I've written all of the above assuming no major shifts in the sequencing technology landscape.  Given the amount of investment in new technologies, such as electron microscopy and nanopores, it will be surprising if no new technology emerges over the next few years.  I really hope to witness another technology eclose, but the when of that and what performance will follow remain a mystery.


Anonymous said...

Wouldn't the circular consensus feature mean that insert fragment length doesn't need to keep pace with read length to still be useful throughput increases? Of course the longer the fragment the easier the assembly, but you could still use all those additional reads with shorter fragments. More accuracy for the same coverage too; and would improve barcoding.

Anonymous said...

Any thought on competing technologies (such as Ion Torrent)?

BTW, at $5/sample for Illumina, bioinformatics will be rate limiting factor.

Keith Robison said...

I need to think this one through further, but to some degree I agree that this will be a route to getting accurate barcodes and thereby packing lots of small samples on a SMRT cell. It will mean giving up significant output -- I think. That's the part I really need to work out.

Anonymous said...

Do you mind posting some references to the purported $1/sample prep? Thanks!

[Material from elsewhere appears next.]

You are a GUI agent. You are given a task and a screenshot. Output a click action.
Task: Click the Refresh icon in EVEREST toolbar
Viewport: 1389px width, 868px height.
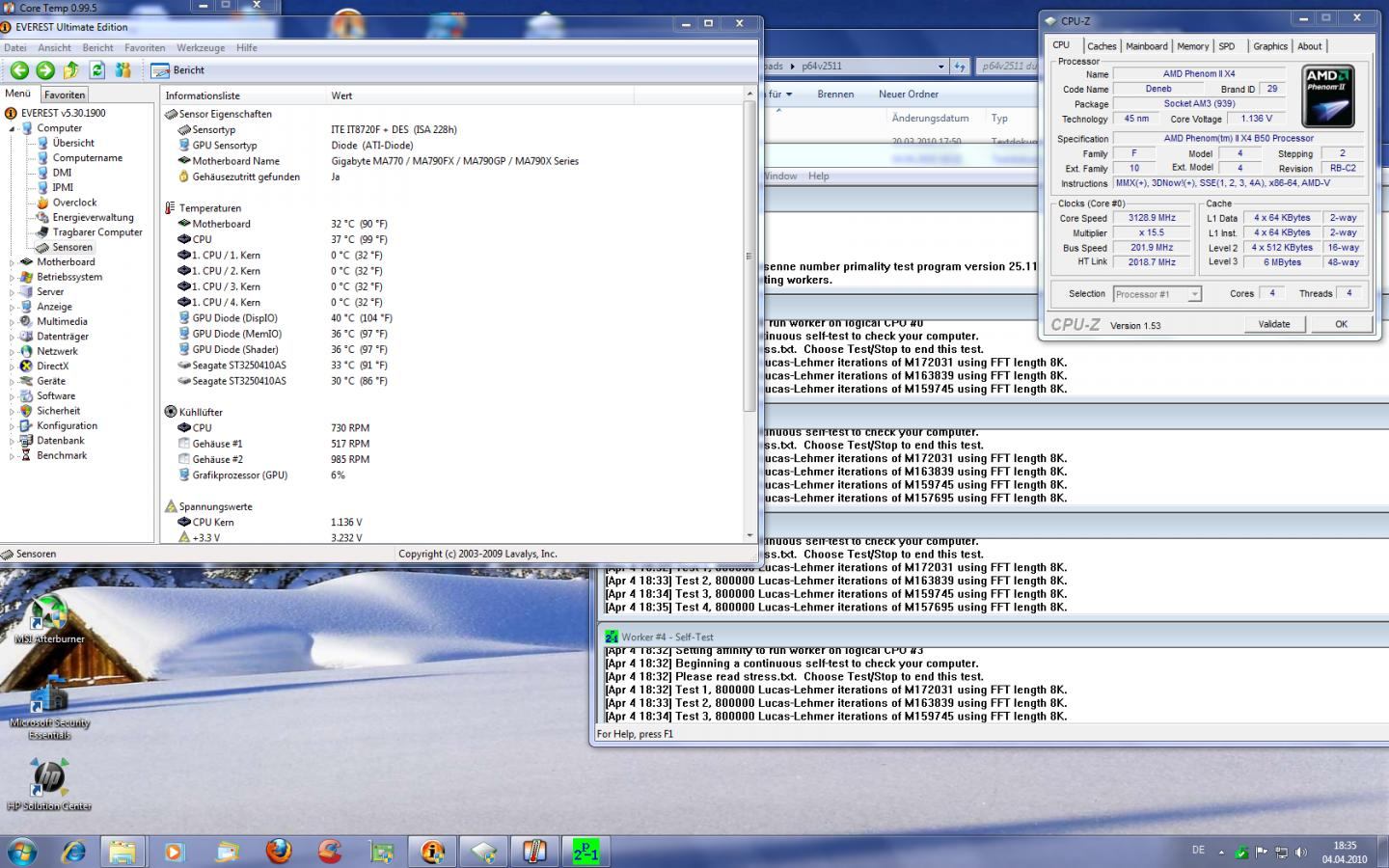[97, 69]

I was able to find this one

And just wondering if you have any more.

Any thoughts on Moleculo? The Long read service is out but requires >100Mb genomes, which really limits its application for microbial work.

Keith Robison said...

Responding to some of the comments
1: Ion Torrent may have a niche where either per run cost or speed are valuable, but their data quality remains a concern. Worth watching, but their performance improvement is no longer coming out regularly

2: The low sample prep reference is turning into an embarrassment; I was certain I could retrieve them, but so far not much luck! I will keep trying. One that I know isn't published is one of the companies with a sub-microliter-capable liquid handler showing that Nextera can be scaled down about 10X, which I think gets into the $5/sample range.

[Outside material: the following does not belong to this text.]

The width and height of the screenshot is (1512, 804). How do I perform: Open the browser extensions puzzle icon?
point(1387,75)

3: Moleculo is a very interesting technology. However, it relies on long-range PCR, Nextera, Illumina and an assembly algorithm, and so really serious repeats (either complex simple ones or long exact ones) will remain a challenge for it as will regions of strong nucleotide composition bias

Anonymous said...

Here's my naive thinking on the circular consensus. Say we can only sheer at 20kb effectively but we size select well and get a mythical perfect library of 20kb fragments. We load one 150k ZMW cell and about 60k ZMW's load with one 20kb fragment each. So that's 1.2 Gb of nucleotides to potentially read.

If the read length is 20kb, then we read all the fragment length and yield the entire 1.2 Gb, at 1x coverage. If the read length is 40kb, then we read each fragment twice in a circle. So we've read 2.4 Gb but really that's the original 1.2 Gb with 2x coverage. Though we get better error correction than just 2x coverage would normally yield, so it's worth more than 2x coverage possibly. So if our ultimate goal was to get 200x coverage from the experiment, the number of cells we need to use has been cut in half or more even though our fragment size hasn't changed. Overly simplified train of thought though?

Keith Robison said...

That's the line of thinking I'm working on, but the devil is getting that size selection -- there will be further losses with real distributions.

I need to sketch this up with some reasonable numbers.